== Отрывок ==

Братья были так взволнованы тем, что приходится говорить при свидетелях, что почти не находили слов. Великий князь, весь в слезах, сказал мне, что не рассмотрел даже как следует лица Царя”. Сам император Николай II был также растроган этим свиданием, о чем свидетельствует запись в его дневнике:

“Неожиданно приехал Керенский и объявил, что Миша скоро явится. Действительно, около 10 ч. милый Миша вошел в сопровождении Керенского и караульного начальника. Очень приятно было встретиться, но разговаривать при посторонних было неудобно”.

Бурные события не обходили Михаила Романова стороной. Так случилось и в дни корниловского мятежа. Роковую роль в судьбе ряда Великих князей сыграли попытки монархических кругов связаться с высланным в Тобольск Николаем II.

Дело фрейлины Маргариты Хитрово, так до конца и не выясненное, но якобы свидетельствующее о контрреволюционном заговоре, подтолкнуло Временное правительство к принятию постановления об аресте Великого князя Михаила Александровича и его супруги графини Н. С. Брасовой, а также великого князя Павла Александровича, его жены княгини О. В. Палей и их сына князя Владимира Палея. В газетах подробно описывались, аресты, произведенные 21 августа 1917 года:

“В седьмом часу вечера из Петрограда был отправлен в Гатчину и Царское Село наряд воинских частей в составе одной роты. Вслед за тем выехал в Гатчину министр, председатель А. Ф. Керенский в сопровождении помощника главнокомандующего войсками Петроградского военного округа Козьмина и адъютанта.

По приезде на место А. Ф. Керенский проследовал на дачу, занимаемую Михаилом Александровичем, и в тот же момент дача была окружена войсками. А. Ф. Керенский лично объявил Михаилу Александровичу о мотивах, побуждающих Временное правительство применить по отношению, как к самому великому Князю, так и к его супруге, домашний арест. Михаил Александрович выразил некоторое удивление по поводу изложенных соображений, но вместе с тем указал, что он, конечно, готов подчиниться постановлению Временного правительства. (…) В ту же ночь, как передают, были произведены аресты некоторых других Великих князей (…)”.

Однако, как выяснилось позднее, предположение о монархическом заговоре оказалось несостоятельным. Дело было прекращено.

После Октябрьского переворота Петроградский ВРК 13 ноября 1917 года рассмотрел вопрос об аресте и переводе Михаила Александровича из Петрограда в Гатчину или Финляндию. В протоколе было записано:

“Комиссар Гатчины Рошаль удостоверил, что Гатчина и линия железной дороги всецело в наших руках. Постановили: Военно- революционный комитет возражений против перевода его под домашний арест в Гатчину [не имеет]”.

===
== Исходные данные ==

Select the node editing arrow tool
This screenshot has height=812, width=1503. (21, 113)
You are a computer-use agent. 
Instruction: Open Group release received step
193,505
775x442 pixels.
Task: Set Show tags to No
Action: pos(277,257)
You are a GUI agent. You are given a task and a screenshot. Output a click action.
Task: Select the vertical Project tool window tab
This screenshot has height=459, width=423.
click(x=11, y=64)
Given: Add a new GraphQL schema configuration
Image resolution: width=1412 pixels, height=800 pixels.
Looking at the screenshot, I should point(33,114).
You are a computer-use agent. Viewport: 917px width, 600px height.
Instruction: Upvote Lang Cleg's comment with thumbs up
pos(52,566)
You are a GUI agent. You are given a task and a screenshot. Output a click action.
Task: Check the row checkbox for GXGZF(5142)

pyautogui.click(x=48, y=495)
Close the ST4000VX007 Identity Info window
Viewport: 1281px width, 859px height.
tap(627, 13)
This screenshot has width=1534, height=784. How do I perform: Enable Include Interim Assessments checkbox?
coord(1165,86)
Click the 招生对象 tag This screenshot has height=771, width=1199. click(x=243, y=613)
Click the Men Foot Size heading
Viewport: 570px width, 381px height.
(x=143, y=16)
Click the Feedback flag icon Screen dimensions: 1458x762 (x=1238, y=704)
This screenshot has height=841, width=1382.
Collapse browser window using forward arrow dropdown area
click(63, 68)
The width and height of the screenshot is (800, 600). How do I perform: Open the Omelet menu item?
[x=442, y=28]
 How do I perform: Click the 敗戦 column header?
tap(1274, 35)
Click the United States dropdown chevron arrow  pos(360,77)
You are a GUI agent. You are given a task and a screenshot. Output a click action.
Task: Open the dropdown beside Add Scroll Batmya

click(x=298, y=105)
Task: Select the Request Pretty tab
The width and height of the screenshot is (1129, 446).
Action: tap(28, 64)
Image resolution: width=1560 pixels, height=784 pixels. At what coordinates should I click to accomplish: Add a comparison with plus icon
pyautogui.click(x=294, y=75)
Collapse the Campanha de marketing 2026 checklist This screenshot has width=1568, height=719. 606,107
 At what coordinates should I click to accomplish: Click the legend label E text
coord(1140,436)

===

:: Задания к работе ::
A) Какого числа, согласно отрывку, были произведены аресты, о которых подробно писали газеты?
B) Перепишите из отрывка всё от «Дело фрейлины Маргариты» до «Козьмина и адъютанта.», заменив «Гатчину» на «Петергоф».
Опирайтесь только на отрывок.

:: Ответы к заданиям ::
A) 21 августа 1917 года.

B)
Дело фрейлины Маргариты Хитрово, так до конца и не выясненное, но якобы свидетельствующее о контрреволюционном заговоре, подтолкнуло Временное правительство к принятию постановления об аресте Великого князя Михаила Александровича и его супруги графини Н. С. Брасовой, а также великого князя Павла Александровича, его жены княгини О. В. Палей и их сына князя Владимира Палея. В газетах подробно описывались, аресты, произведенные 21 августа 1917 года:

“В седьмом часу вечера из Петрограда был отправлен в Петергоф и Царское Село наряд воинских частей в составе одной роты. Вслед за тем выехал в Петергоф министр, председатель А. Ф. Керенский в сопровождении помощника главнокомандующего войсками Петроградского военного округа Козьмина и адъютанта.